▶ **EXERCISE TASK**
Please rename "Image resolution" to "Display size" everywhere in the entries below and leave every other part unchanged.

┌─ RECORDS SHOWN

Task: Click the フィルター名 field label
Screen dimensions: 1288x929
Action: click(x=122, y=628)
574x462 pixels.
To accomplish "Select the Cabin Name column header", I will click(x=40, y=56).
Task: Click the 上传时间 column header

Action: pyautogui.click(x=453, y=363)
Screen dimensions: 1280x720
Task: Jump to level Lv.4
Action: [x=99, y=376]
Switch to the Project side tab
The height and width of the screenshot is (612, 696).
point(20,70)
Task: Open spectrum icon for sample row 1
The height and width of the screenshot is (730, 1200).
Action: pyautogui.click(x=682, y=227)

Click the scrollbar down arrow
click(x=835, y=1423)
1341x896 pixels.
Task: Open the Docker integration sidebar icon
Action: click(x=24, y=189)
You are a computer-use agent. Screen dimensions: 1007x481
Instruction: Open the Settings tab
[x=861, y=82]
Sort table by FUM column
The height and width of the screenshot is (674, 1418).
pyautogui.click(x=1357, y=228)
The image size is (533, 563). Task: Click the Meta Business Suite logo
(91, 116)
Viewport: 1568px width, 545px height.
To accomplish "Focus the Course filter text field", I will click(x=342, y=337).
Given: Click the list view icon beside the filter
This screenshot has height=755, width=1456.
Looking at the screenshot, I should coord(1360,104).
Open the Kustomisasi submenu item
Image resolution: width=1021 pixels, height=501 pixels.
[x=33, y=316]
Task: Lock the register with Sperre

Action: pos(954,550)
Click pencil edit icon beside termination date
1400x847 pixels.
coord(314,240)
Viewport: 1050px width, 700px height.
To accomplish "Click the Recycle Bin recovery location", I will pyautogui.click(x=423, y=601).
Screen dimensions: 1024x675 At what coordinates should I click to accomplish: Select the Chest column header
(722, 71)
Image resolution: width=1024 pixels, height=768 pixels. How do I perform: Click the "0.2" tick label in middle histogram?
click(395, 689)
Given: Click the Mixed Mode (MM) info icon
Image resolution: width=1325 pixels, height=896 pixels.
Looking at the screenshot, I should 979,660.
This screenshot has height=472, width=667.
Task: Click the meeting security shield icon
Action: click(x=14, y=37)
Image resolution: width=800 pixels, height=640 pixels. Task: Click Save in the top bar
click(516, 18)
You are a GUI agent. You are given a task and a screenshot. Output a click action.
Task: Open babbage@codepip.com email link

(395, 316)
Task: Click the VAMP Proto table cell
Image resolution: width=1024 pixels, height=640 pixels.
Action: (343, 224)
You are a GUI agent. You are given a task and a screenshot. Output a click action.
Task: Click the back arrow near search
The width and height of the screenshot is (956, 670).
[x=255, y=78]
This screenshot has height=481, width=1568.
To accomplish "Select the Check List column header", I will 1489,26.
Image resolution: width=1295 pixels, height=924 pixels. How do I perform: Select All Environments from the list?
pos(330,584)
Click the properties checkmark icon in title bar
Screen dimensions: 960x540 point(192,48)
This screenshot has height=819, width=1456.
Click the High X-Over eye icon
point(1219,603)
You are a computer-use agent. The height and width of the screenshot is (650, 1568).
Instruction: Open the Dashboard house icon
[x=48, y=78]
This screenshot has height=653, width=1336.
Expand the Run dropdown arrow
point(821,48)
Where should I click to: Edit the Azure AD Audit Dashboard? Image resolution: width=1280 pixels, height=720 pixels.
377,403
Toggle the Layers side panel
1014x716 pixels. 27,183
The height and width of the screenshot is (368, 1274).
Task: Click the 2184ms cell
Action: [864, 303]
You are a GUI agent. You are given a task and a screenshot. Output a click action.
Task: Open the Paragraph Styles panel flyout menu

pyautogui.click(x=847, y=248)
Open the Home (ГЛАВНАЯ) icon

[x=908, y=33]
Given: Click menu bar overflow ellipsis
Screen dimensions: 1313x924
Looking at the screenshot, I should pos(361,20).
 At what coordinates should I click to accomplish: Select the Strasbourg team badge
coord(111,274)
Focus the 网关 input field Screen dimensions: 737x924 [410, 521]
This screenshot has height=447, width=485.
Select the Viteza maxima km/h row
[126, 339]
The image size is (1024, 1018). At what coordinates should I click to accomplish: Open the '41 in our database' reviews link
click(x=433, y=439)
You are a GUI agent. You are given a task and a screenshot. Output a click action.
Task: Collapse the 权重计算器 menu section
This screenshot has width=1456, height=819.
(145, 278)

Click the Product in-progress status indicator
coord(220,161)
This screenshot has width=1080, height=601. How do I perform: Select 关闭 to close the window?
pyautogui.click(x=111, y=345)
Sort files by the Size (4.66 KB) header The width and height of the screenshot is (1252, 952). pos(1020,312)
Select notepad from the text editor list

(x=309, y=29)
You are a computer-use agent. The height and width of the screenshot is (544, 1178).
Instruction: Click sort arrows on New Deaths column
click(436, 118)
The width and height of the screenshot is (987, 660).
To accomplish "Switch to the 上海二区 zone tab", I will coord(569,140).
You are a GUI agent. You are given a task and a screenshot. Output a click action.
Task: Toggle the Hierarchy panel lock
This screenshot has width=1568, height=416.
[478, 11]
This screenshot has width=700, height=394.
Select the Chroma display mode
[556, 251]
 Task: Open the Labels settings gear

└─

▶ **SOLUTION FOR THIS PROBLEM**
Task: Click the フィルター名 field label
Screen dimensions: 1288x929
Action: click(x=122, y=628)
574x462 pixels.
To accomplish "Select the Cabin Name column header", I will click(x=40, y=56).
Task: Click the 上传时间 column header

Action: pyautogui.click(x=453, y=363)
Screen dimensions: 1280x720
Task: Jump to level Lv.4
Action: [x=99, y=376]
Switch to the Project side tab
The height and width of the screenshot is (612, 696).
point(20,70)
Task: Open spectrum icon for sample row 1
The height and width of the screenshot is (730, 1200).
Action: pyautogui.click(x=682, y=227)

Click the scrollbar down arrow
click(x=835, y=1423)
1341x896 pixels.
Task: Open the Docker integration sidebar icon
Action: click(x=24, y=189)
You are a computer-use agent. Screen dimensions: 1007x481
Instruction: Open the Settings tab
[x=861, y=82]
Sort table by FUM column
The height and width of the screenshot is (674, 1418).
pyautogui.click(x=1357, y=228)
The image size is (533, 563). Task: Click the Meta Business Suite logo
(91, 116)
Viewport: 1568px width, 545px height.
To accomplish "Focus the Course filter text field", I will click(x=342, y=337).
Given: Click the list view icon beside the filter
This screenshot has height=755, width=1456.
Looking at the screenshot, I should coord(1360,104).
Open the Kustomisasi submenu item
Display size: width=1021 pixels, height=501 pixels.
[x=33, y=316]
Task: Lock the register with Sperre

Action: pos(954,550)
Click pencil edit icon beside termination date
1400x847 pixels.
coord(314,240)
Viewport: 1050px width, 700px height.
To accomplish "Click the Recycle Bin recovery location", I will pyautogui.click(x=423, y=601).
Screen dimensions: 1024x675 At what coordinates should I click to accomplish: Select the Chest column header
(722, 71)
Display size: width=1024 pixels, height=768 pixels. How do I perform: Click the "0.2" tick label in middle histogram?
click(395, 689)
Given: Click the Mixed Mode (MM) info icon
Display size: width=1325 pixels, height=896 pixels.
Looking at the screenshot, I should 979,660.
This screenshot has height=472, width=667.
Task: Click the meeting security shield icon
Action: click(x=14, y=37)
Display size: width=800 pixels, height=640 pixels. Task: Click Save in the top bar
click(516, 18)
You are a GUI agent. You are given a task and a screenshot. Output a click action.
Task: Open babbage@codepip.com email link

(395, 316)
Task: Click the VAMP Proto table cell
Display size: width=1024 pixels, height=640 pixels.
Action: (343, 224)
You are a GUI agent. You are given a task and a screenshot. Output a click action.
Task: Click the back arrow near search
The width and height of the screenshot is (956, 670).
[x=255, y=78]
This screenshot has height=481, width=1568.
To accomplish "Select the Check List column header", I will 1489,26.
Display size: width=1295 pixels, height=924 pixels. How do I perform: Select All Environments from the list?
pos(330,584)
Click the properties checkmark icon in title bar
Screen dimensions: 960x540 point(192,48)
This screenshot has height=819, width=1456.
Click the High X-Over eye icon
point(1219,603)
You are a computer-use agent. The height and width of the screenshot is (650, 1568).
Instruction: Open the Dashboard house icon
[x=48, y=78]
This screenshot has height=653, width=1336.
Expand the Run dropdown arrow
point(821,48)
Where should I click to: Edit the Azure AD Audit Dashboard? Display size: width=1280 pixels, height=720 pixels.
377,403
Toggle the Layers side panel
1014x716 pixels. 27,183
The height and width of the screenshot is (368, 1274).
Task: Click the 2184ms cell
Action: [864, 303]
You are a GUI agent. You are given a task and a screenshot. Output a click action.
Task: Open the Paragraph Styles panel flyout menu

pyautogui.click(x=847, y=248)
Open the Home (ГЛАВНАЯ) icon

[x=908, y=33]
Given: Click menu bar overflow ellipsis
Screen dimensions: 1313x924
Looking at the screenshot, I should pos(361,20).
 At what coordinates should I click to accomplish: Select the Strasbourg team badge
coord(111,274)
Focus the 网关 input field Screen dimensions: 737x924 [410, 521]
This screenshot has height=447, width=485.
Select the Viteza maxima km/h row
[126, 339]
The image size is (1024, 1018). At what coordinates should I click to accomplish: Open the '41 in our database' reviews link
click(x=433, y=439)
You are a GUI agent. You are given a task and a screenshot. Output a click action.
Task: Collapse the 权重计算器 menu section
This screenshot has width=1456, height=819.
(145, 278)

Click the Product in-progress status indicator
coord(220,161)
This screenshot has width=1080, height=601. How do I perform: Select 关闭 to close the window?
pyautogui.click(x=111, y=345)
Sort files by the Size (4.66 KB) header The width and height of the screenshot is (1252, 952). pos(1020,312)
Select notepad from the text editor list

(x=309, y=29)
You are a computer-use agent. The height and width of the screenshot is (544, 1178).
Instruction: Click sort arrows on New Deaths column
click(436, 118)
The width and height of the screenshot is (987, 660).
To accomplish "Switch to the 上海二区 zone tab", I will coord(569,140).
You are a GUI agent. You are given a task and a screenshot. Output a click action.
Task: Toggle the Hierarchy panel lock
This screenshot has width=1568, height=416.
[478, 11]
This screenshot has width=700, height=394.
Select the Chroma display mode
[556, 251]
 Task: Open the Labels settings gear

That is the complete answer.